Task to carry out:
Where the entries below show "You are a computer-use agent. 475x264 pixels.", begin there and print that line and all following lines exactly, through the last, omitting pictures.

Stored records:
'''

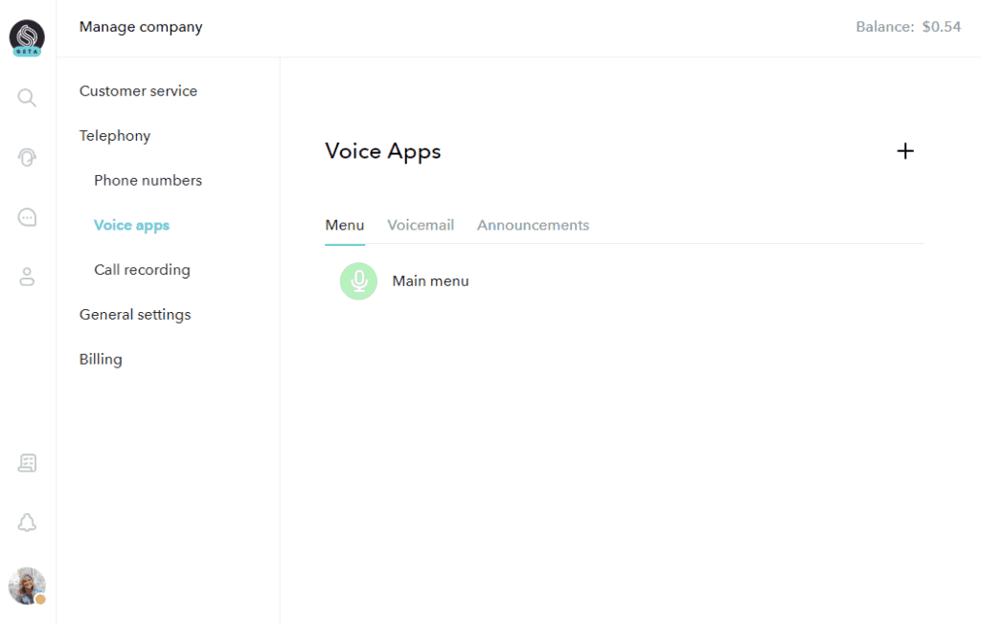981x625 pixels.
Task: Open the Billing page
Action: point(101,359)
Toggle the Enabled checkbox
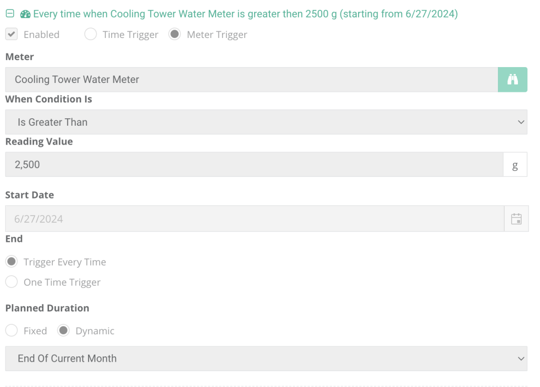The width and height of the screenshot is (540, 387). (12, 34)
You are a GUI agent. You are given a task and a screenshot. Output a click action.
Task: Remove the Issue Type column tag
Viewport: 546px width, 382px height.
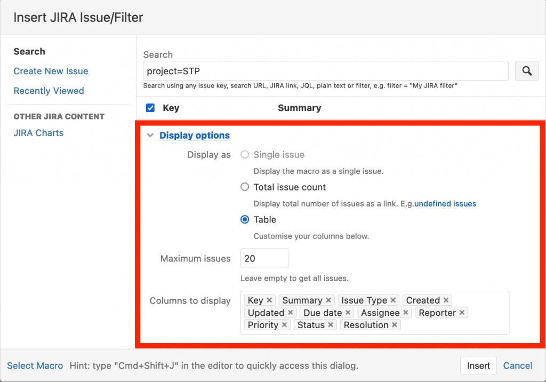tap(393, 300)
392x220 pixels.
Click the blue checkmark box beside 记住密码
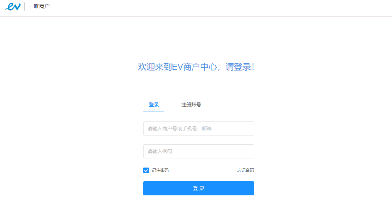tap(146, 170)
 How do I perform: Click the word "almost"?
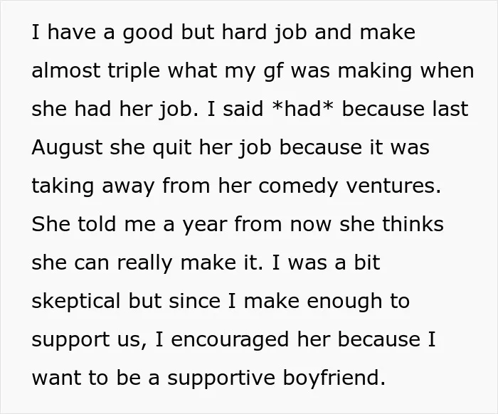pos(65,70)
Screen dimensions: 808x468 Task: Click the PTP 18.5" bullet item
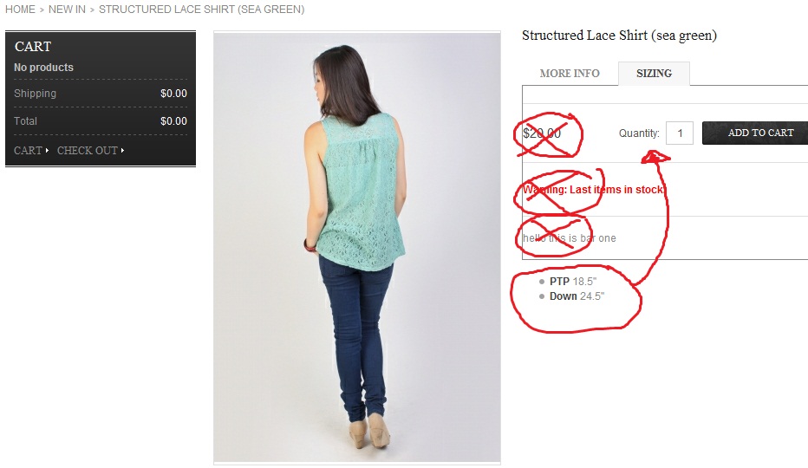click(572, 282)
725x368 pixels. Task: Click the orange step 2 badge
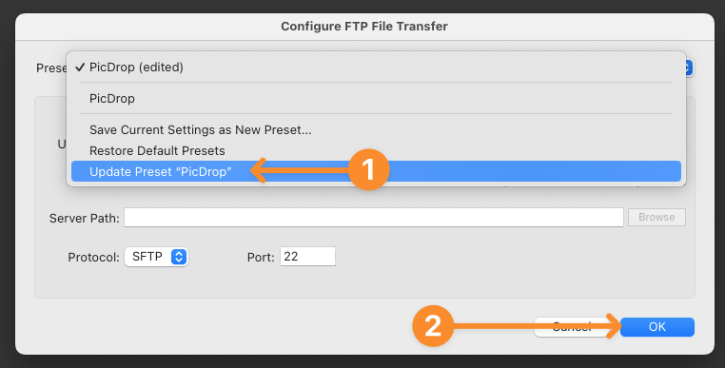pos(433,326)
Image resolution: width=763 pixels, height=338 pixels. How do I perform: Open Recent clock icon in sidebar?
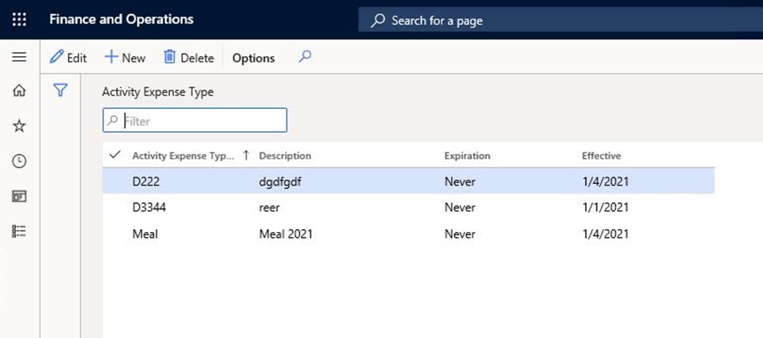(19, 161)
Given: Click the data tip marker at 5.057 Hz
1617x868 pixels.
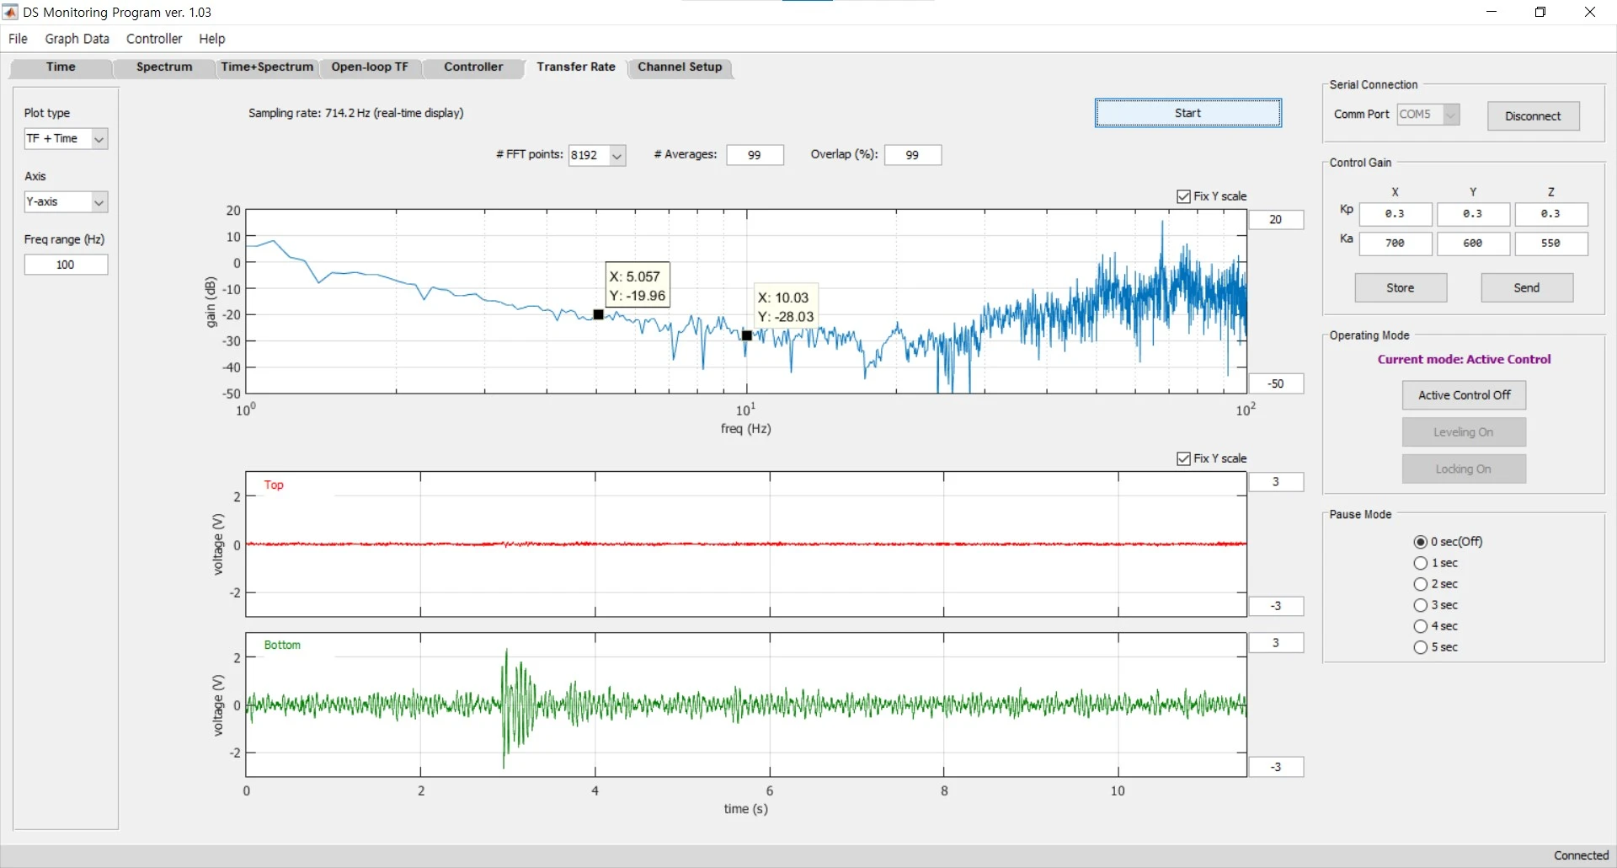Looking at the screenshot, I should coord(598,314).
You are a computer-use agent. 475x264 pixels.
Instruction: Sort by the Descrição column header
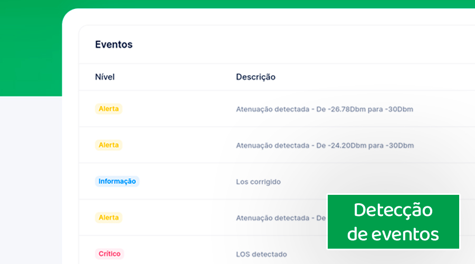(255, 77)
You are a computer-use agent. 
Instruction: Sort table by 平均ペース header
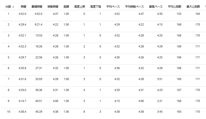[x=113, y=7]
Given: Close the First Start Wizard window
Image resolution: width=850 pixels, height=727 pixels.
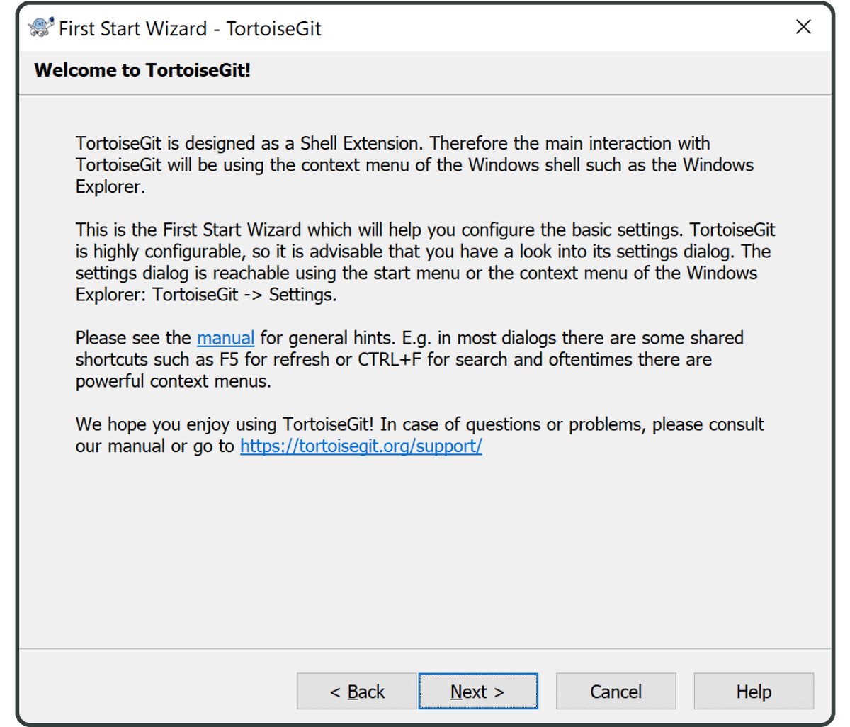Looking at the screenshot, I should (803, 27).
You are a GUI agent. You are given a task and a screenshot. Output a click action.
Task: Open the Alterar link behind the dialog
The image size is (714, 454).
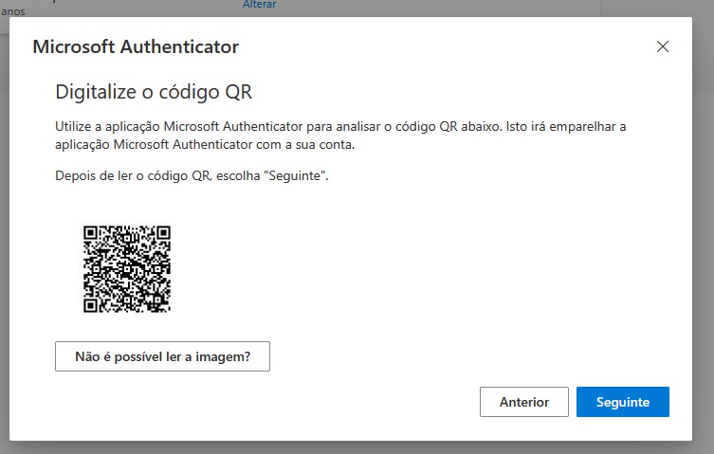(x=259, y=5)
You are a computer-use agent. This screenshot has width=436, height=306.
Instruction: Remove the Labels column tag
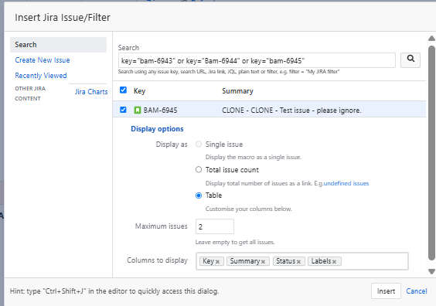point(334,261)
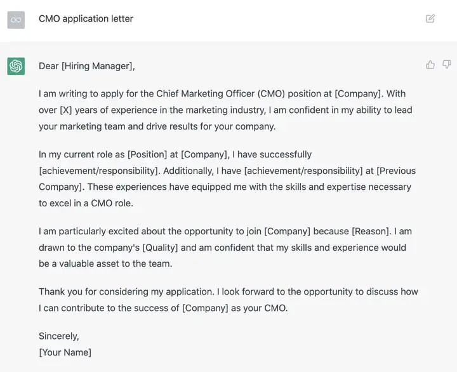Screen dimensions: 457x372
Task: Click the first [achievement/responsibility] placeholder
Action: click(x=100, y=171)
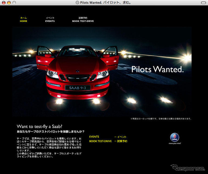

'''

Problem solution:
You are a computer-use agent. 475x264 pixels.
Instruction: Sort by the Descrição column header
(255, 77)
You are a computer-use agent. 
Instruction: Sort table by 平均ペース header
[x=113, y=7]
Given: Close the First Start Wizard window
Image resolution: width=850 pixels, height=727 pixels.
Looking at the screenshot, I should (803, 27).
You are a GUI agent. You are given a task and a screenshot. Output a click action.
Task: Open the Alterar link behind the dialog
The image size is (714, 454).
(x=259, y=5)
You are a computer-use agent. This screenshot has width=436, height=306.
Instruction: Remove the Labels column tag
point(334,261)
Screen dimensions: 457x372
Task: Click the first [achievement/responsibility] placeholder
Action: click(x=100, y=171)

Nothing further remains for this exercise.